Cerpen Batu Bata Semerah Darah




BATU MERAH SEMERAH DARAH
          karya Jihan N. Sari S.Pd.
Langit bening biru tanpa awan hitam disana. Kulihat betapa panasnya hari ini, tepat jam 13.00 wib. Ku gandeng tanganya yang kasar karena setiap hari selalu bekerja. Dia seorang wanita paruh baya sambil membawa gendongan kayu bakar.
“Ayo, cepat sedikit nak” Kata ibu kepadaku.
“iya ibu” kataku pilu sambil membawa parang bekas memotong kayu bakar di hutan.
Ibuku seorang petani dan ayahku seorang pembuat batu bata merah.
Terdengar bunyi berisik daun kering yang tak sengaja kami injak. Pohonpun menjerit kepanasan karena tak ada daun yang bisa meneduhkannya. Terlihat gersang tapi terang. Kugandeng tangan ibu lagi dan lagi sambil bercerita.
“Dimas, kamu tau sendiri kan ,kita ini hidup pas-pasan. Kamu belajar yang rajin ya supaya masa depanmu nanti tidak seperti kami. Masa depan harus kamu tentukan dari sekarang.”
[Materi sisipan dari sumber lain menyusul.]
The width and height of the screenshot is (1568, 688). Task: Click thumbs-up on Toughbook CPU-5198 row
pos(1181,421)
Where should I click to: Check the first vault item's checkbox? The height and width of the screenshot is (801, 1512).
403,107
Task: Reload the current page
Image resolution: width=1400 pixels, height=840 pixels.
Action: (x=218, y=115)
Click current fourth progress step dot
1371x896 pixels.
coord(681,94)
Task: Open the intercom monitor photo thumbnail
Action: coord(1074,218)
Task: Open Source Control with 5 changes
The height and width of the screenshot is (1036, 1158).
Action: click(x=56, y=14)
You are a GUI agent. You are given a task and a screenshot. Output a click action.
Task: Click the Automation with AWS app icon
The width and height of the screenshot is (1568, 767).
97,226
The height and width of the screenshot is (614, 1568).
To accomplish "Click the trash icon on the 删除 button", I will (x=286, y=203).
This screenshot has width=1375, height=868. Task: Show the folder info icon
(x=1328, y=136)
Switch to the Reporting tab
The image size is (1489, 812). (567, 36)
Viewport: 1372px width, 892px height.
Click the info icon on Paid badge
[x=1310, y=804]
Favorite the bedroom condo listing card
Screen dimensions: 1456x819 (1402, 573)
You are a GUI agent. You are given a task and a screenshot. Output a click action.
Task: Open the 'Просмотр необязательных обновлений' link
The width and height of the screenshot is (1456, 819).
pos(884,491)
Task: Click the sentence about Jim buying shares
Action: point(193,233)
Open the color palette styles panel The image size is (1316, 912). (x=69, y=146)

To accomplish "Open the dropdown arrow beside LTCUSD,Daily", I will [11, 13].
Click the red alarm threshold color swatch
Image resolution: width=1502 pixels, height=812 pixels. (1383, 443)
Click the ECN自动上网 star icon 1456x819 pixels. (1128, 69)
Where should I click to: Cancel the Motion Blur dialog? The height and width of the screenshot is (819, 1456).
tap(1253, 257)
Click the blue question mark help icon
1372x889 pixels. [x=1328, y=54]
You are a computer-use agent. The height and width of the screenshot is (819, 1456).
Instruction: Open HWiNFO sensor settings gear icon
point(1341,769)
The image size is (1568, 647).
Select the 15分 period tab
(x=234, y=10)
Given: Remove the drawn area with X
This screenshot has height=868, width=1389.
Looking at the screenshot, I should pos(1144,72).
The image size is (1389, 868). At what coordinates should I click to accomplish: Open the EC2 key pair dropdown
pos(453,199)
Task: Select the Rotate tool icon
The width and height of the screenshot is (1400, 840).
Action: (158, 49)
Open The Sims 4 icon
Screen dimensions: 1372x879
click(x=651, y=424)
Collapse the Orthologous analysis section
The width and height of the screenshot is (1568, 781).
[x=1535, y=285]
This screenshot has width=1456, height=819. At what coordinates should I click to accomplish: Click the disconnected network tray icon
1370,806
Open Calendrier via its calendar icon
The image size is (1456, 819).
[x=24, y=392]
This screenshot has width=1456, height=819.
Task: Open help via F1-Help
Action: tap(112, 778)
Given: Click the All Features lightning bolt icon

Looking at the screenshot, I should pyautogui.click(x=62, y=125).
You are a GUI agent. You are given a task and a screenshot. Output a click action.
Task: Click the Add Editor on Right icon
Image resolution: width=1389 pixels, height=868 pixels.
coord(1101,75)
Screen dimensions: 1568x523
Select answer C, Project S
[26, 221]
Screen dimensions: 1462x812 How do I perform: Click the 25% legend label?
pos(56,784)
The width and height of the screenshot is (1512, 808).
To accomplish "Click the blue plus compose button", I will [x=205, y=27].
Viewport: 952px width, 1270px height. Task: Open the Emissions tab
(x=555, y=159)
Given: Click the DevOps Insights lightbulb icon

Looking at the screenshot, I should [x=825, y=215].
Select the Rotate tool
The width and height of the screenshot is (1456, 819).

“Bu, sesungguhnya aku ingin mengangkat derajat ibu dan Ayah. Aku ingin memberikan hadiah jubah surga nanti”.
“anakku sayang, ibu sudah bangga kepadamu karna kamu satu-satunya anak laki-laki yang penurut dan apa adanya. Tidak malu dengan kondisi ekonomi kita. Meskipun banyak teman sekelasmu yang mengejek kita orang miskin. Kamu satu-satunya anak harapan kami.”
“Bukankah orang kaya atau miskin sama saja di hadapan penciptanya kelak? Yang membedakan hanyalah amal ibadahnya. Jadi ibu tak usah khawatir. Lebih baik jujur dengan keadaan daripada kita menyombongkan harta yang belum tentu awet.”
“Nak, nanti jika kamu sukses jangan seperti kacang lupa kulitnya. Ingat kita ini orang dari kampung, orang yang tak punya dan dengan tekat kita nekat”
“pasti ibu” sambil berjalan di tengah teriknya matahari, kami mengakihiri percakapan ini.

Sesampainya di rumah, ibu meletakkan kayu bakarnya.
“hmm” nafas terengah-engah
“Minum dulu bu” ayah sambil memberikan segelas air putih.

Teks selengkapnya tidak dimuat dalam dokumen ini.